* [Aim of the exercise]: Looking through the records below, please work out how many lines contain "beside". Give only that number.
━━━━━━━━━━━━━━━━━━━━━━━━━━━━━━
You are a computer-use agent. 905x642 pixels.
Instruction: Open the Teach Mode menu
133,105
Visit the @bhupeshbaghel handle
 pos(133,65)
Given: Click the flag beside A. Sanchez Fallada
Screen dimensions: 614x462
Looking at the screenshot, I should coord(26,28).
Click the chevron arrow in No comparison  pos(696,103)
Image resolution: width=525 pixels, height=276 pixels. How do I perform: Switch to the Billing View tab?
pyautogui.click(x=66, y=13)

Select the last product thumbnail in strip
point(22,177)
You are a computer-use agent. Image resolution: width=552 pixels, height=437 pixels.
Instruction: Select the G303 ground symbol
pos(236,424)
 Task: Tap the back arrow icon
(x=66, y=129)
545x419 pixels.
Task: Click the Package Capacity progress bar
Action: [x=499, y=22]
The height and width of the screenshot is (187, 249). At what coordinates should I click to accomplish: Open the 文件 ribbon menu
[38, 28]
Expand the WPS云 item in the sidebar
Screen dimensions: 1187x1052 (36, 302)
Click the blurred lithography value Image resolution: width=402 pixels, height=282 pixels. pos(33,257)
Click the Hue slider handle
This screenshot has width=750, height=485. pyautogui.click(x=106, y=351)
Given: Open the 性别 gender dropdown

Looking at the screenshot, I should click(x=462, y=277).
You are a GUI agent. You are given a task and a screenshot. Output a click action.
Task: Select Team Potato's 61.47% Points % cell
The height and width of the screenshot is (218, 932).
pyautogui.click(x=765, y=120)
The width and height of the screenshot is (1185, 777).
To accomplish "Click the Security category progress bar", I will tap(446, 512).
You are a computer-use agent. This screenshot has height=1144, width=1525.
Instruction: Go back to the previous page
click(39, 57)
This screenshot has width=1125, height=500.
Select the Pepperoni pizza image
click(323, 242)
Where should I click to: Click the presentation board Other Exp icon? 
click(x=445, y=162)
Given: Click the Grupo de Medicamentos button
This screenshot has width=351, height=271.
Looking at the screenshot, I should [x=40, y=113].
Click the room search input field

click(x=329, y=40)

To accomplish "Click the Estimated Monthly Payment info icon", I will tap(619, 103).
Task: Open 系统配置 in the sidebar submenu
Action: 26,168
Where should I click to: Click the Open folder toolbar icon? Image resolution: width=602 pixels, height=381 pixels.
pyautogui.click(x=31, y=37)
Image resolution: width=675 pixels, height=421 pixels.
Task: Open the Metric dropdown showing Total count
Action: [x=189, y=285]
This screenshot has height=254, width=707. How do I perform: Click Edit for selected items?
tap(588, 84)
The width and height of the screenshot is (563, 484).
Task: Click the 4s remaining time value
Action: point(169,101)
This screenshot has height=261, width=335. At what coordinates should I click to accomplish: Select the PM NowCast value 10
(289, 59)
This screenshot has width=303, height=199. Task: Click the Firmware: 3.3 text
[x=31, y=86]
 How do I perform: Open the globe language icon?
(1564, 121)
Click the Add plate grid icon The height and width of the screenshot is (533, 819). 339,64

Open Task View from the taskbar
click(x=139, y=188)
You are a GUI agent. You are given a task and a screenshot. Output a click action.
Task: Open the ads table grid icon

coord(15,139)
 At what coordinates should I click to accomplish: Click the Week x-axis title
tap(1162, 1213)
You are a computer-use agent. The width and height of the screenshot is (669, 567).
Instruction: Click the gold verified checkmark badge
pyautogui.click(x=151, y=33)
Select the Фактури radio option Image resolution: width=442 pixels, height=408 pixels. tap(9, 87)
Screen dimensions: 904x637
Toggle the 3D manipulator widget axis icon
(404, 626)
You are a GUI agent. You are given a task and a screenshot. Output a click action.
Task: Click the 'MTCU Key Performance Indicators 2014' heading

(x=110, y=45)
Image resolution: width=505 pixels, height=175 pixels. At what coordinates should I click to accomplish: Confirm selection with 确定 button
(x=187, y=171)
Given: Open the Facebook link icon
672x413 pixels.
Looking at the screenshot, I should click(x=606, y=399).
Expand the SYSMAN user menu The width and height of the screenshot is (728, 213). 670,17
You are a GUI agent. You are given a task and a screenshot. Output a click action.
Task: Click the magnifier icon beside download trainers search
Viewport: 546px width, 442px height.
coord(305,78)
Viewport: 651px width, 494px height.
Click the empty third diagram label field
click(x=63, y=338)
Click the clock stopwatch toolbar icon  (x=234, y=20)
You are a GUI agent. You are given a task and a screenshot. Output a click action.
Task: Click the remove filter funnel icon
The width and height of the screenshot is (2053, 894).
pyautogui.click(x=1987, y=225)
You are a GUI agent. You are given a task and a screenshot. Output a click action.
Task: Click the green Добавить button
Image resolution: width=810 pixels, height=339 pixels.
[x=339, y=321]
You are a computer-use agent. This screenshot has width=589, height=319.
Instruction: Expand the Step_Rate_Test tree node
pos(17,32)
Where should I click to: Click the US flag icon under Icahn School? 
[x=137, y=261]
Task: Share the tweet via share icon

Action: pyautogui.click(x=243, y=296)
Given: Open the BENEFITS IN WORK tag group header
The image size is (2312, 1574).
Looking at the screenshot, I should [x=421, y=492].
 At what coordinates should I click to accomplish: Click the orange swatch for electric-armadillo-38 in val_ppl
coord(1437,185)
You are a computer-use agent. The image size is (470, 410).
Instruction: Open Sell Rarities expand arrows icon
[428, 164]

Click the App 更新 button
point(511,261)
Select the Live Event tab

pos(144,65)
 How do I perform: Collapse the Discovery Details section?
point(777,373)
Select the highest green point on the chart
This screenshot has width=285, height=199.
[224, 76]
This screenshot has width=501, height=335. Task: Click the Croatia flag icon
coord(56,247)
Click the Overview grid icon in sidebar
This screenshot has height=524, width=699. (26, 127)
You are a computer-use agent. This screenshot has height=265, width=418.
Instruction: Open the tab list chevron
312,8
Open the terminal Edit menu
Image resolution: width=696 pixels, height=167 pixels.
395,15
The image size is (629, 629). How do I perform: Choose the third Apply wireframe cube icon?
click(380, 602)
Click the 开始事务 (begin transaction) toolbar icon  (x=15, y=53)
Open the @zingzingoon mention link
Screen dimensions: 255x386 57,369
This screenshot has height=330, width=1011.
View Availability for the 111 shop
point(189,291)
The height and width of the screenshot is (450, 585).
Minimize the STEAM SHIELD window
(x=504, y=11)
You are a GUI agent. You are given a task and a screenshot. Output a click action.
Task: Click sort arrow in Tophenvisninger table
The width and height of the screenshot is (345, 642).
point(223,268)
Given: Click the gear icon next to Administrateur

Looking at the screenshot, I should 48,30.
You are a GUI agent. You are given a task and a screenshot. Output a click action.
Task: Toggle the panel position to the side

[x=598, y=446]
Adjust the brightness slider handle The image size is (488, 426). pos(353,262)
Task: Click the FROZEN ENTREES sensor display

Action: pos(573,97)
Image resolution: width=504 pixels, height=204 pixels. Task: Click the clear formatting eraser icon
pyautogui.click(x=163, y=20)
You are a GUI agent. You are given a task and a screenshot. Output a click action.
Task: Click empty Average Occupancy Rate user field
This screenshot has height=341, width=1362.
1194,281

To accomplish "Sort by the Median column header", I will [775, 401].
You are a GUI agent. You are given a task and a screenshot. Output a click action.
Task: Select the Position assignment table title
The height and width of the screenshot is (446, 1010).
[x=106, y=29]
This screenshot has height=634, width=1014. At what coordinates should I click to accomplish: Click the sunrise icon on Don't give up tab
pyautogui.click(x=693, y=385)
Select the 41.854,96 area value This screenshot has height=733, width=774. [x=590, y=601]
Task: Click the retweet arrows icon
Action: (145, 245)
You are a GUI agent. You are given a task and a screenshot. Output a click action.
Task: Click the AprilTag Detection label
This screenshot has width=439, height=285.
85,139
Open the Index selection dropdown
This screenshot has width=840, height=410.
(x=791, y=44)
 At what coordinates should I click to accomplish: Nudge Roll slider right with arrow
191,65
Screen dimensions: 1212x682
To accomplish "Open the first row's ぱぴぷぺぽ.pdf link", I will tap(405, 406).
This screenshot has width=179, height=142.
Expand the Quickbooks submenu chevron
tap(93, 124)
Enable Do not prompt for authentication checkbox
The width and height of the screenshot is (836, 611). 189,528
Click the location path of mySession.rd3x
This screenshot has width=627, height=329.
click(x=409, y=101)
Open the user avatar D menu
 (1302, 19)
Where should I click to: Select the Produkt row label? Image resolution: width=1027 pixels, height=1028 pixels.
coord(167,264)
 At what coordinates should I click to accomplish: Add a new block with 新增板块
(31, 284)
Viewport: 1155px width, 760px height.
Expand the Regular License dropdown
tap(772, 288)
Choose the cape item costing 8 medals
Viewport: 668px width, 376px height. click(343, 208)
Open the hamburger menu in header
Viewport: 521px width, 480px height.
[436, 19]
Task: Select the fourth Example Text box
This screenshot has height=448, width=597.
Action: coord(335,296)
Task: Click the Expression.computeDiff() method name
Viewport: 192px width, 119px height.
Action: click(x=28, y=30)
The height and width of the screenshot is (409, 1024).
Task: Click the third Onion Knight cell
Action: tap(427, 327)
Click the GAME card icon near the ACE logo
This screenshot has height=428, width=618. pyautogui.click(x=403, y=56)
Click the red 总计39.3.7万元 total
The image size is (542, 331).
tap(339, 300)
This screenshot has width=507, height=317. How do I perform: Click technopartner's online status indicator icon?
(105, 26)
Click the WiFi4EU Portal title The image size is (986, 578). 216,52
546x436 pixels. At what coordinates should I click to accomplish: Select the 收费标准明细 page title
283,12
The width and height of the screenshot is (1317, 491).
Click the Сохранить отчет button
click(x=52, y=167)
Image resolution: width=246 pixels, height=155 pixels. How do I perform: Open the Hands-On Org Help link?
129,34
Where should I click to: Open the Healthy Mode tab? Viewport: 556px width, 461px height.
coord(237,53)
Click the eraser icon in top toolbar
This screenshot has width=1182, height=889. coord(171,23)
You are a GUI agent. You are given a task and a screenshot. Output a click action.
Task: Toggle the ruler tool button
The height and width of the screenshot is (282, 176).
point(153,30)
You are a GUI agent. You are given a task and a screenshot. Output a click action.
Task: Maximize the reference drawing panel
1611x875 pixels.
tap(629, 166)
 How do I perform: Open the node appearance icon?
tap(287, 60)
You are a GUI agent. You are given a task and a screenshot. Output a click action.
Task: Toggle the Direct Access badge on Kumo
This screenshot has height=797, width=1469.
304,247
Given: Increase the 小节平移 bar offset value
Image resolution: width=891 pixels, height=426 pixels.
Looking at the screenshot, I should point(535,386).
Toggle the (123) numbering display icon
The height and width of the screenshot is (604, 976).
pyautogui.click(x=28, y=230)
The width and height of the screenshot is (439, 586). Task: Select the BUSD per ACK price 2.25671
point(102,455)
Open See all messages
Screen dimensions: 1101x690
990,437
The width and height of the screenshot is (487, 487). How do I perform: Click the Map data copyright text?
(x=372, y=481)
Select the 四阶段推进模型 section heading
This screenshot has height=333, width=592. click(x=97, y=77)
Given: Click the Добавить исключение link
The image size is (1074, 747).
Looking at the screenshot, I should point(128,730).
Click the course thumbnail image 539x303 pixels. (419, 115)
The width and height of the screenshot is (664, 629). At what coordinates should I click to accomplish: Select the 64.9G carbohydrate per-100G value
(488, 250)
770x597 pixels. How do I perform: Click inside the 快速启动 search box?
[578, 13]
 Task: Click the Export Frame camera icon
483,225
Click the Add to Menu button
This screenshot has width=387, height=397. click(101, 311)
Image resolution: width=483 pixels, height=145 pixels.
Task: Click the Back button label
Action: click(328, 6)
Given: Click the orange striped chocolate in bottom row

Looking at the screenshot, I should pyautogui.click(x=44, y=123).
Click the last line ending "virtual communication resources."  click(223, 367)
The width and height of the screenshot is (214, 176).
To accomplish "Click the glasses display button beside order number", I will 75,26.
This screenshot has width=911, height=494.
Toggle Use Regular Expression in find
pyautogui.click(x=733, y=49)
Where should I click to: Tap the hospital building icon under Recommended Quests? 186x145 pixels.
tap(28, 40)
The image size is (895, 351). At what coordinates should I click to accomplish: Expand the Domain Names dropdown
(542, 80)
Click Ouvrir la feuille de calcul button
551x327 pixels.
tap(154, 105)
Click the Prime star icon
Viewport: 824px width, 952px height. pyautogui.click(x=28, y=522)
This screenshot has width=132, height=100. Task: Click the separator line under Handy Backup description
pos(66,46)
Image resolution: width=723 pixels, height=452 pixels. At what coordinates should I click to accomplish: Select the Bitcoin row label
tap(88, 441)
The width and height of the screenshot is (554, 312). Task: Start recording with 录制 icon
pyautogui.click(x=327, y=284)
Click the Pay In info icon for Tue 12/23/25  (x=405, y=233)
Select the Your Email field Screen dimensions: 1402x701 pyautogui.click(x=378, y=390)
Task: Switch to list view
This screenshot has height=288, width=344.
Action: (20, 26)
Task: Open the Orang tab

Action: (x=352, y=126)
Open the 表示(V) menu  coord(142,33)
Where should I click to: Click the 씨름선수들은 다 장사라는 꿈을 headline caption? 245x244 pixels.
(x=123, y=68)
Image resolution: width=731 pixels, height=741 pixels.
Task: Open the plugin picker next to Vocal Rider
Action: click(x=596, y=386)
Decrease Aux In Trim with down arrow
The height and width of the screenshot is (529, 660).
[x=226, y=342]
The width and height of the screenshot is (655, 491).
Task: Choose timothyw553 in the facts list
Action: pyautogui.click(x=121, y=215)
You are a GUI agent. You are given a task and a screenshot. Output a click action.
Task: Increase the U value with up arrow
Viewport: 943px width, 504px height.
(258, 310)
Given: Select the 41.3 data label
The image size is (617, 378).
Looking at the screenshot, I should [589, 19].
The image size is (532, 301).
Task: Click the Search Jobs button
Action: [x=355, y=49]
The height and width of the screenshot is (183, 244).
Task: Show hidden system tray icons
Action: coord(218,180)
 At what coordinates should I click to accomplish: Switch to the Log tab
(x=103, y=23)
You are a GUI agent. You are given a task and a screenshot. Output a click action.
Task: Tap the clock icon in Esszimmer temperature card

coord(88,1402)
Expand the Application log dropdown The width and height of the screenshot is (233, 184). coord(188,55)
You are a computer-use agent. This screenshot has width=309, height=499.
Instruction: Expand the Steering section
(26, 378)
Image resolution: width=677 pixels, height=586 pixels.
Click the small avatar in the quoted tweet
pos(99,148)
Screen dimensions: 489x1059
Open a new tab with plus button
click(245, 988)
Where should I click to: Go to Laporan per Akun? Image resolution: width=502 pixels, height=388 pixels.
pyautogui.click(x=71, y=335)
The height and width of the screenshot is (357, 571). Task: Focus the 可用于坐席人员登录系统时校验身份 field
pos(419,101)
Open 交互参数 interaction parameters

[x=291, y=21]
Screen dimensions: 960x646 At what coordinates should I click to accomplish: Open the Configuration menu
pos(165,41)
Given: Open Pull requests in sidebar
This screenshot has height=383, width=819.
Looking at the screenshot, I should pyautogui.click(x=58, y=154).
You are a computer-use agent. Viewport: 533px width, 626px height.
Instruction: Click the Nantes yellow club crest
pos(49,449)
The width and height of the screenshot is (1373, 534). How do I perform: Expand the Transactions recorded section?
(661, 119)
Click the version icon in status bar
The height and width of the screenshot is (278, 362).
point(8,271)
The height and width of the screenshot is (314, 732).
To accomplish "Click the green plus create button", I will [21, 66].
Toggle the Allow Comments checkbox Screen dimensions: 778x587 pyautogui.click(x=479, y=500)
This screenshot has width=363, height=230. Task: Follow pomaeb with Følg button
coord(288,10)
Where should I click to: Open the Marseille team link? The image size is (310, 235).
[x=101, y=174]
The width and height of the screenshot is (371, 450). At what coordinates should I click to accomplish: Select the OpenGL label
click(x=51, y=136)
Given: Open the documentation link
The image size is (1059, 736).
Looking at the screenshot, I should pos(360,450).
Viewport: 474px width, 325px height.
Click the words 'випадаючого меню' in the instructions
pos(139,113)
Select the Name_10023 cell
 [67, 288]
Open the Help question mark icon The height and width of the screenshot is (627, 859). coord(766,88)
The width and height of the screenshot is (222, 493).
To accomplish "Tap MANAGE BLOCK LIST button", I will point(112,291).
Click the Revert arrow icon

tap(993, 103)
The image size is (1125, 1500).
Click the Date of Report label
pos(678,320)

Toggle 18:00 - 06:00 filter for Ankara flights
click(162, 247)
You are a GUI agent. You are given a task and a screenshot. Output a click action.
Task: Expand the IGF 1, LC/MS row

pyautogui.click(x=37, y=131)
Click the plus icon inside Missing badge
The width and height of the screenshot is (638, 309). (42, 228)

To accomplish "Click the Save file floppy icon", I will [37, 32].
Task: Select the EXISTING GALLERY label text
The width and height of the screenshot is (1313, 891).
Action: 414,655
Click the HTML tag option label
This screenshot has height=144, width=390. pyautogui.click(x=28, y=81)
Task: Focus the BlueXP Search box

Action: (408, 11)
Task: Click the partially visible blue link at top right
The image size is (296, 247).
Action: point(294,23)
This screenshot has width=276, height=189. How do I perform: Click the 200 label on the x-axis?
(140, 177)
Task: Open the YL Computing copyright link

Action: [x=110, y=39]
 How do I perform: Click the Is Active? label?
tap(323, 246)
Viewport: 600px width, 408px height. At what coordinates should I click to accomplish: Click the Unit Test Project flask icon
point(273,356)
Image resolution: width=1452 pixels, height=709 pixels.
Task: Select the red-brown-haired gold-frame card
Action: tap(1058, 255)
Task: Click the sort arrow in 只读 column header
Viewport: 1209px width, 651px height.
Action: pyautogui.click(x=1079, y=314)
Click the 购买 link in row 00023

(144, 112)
━━━━━━━━━━━━━━━━━━━━━━━━━━━━━━
* [Response to this task]: 3